■ Aufgaben im Überblick:
- A) Beantworte zum Text über die EU-Gesetzgebung und die Bankenunion diese Fragen:
(i) Was könnte die künftige EU-Kommission mit bestimmten Entwürfen tun?
(ii) Womit wurde die Tragweite der Bankenunion immer wieder verglichen?
(iii) In welchem Monat kam die Einigung zustande?
- B) Gib in den Einträgen den Abschnitt wieder, der mit der Zeile beginnt, die „Task: Click the“ enthält, und mit der Zeile endet, die „Action: click(x=73, y=209)“ enthält, beide eingeschlossen. Setze dabei „image“ an die Stelle von „screenshot“, lass alles andere unverändert und die Bilder weg.

■ Vorliegender Text:
——
Damit wollen die Parlamentarier zumindest Position beziehen - in der Hoffnung, dass dies auch in der kommenden Legislaturperiode berücksichtigt wird. Denn eine Garantie darauf, dass alle Gesetzesvorhaben weiter verfolgt werden, gibt es keineswegs. So könnte die künftige EU-Kommission bestimmte Entwürfe zurückziehen oder die Pläne ändern. Und auch das nächste Abgeordnetenhaus muss sich nicht unbedingt an die Vorgaben halten, die sich die Vorgänger gewünscht hatten.
Allerdings gab es ebenfalls Vorhaben, die so wichtig erschienen, dass sich weder Kommission, noch Parlament und nicht einmal die Mitgliedstaaten ein Scheitern leisten wollten. Die Einigung auf weite Teile der Bankenunion war solch ein Anliegen - ein Projekt, dessen Tragweite immer wieder mit der Schaffung des gemeinsamen Euro-Raumes verglichen wurde. Trotz der monatelangen Streitereien um die Details waren daher alle Seiten bemüht, noch vor der EU-Wahl zu einer Verständigung zu kommen. Dafür nahmen sie auch so manche nächtliche Sitzung in Kauf. Nach der Einigung im März konnte das EU-Parlament nun den Plänen zustimmen und deren Realisierung einleiten.
——
■ Liste der Einträge:
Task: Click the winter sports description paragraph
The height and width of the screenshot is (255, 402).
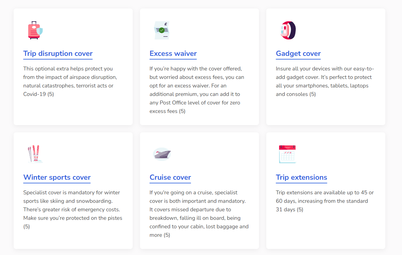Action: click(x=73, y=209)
——
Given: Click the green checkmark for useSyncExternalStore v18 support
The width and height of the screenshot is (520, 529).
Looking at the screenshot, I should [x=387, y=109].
——
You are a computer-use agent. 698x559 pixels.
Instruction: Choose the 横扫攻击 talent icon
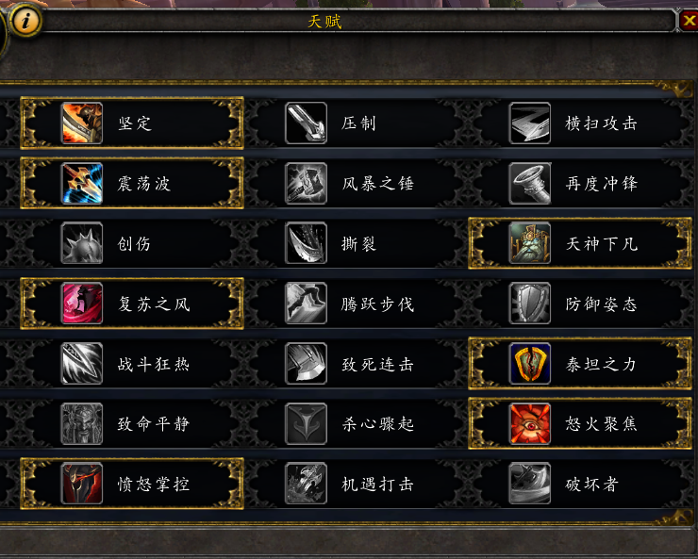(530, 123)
——
■ Die Ergebnisse:
- A)
(i) Sie könnte sie zurückziehen oder die Pläne ändern.
(ii) Mit der Schaffung des gemeinsamen Euro-Raumes.
(iii) Im März.

- B)
Task: Click the winter sports description paragraph
The height and width of the image is (255, 402).
Action: click(x=73, y=209)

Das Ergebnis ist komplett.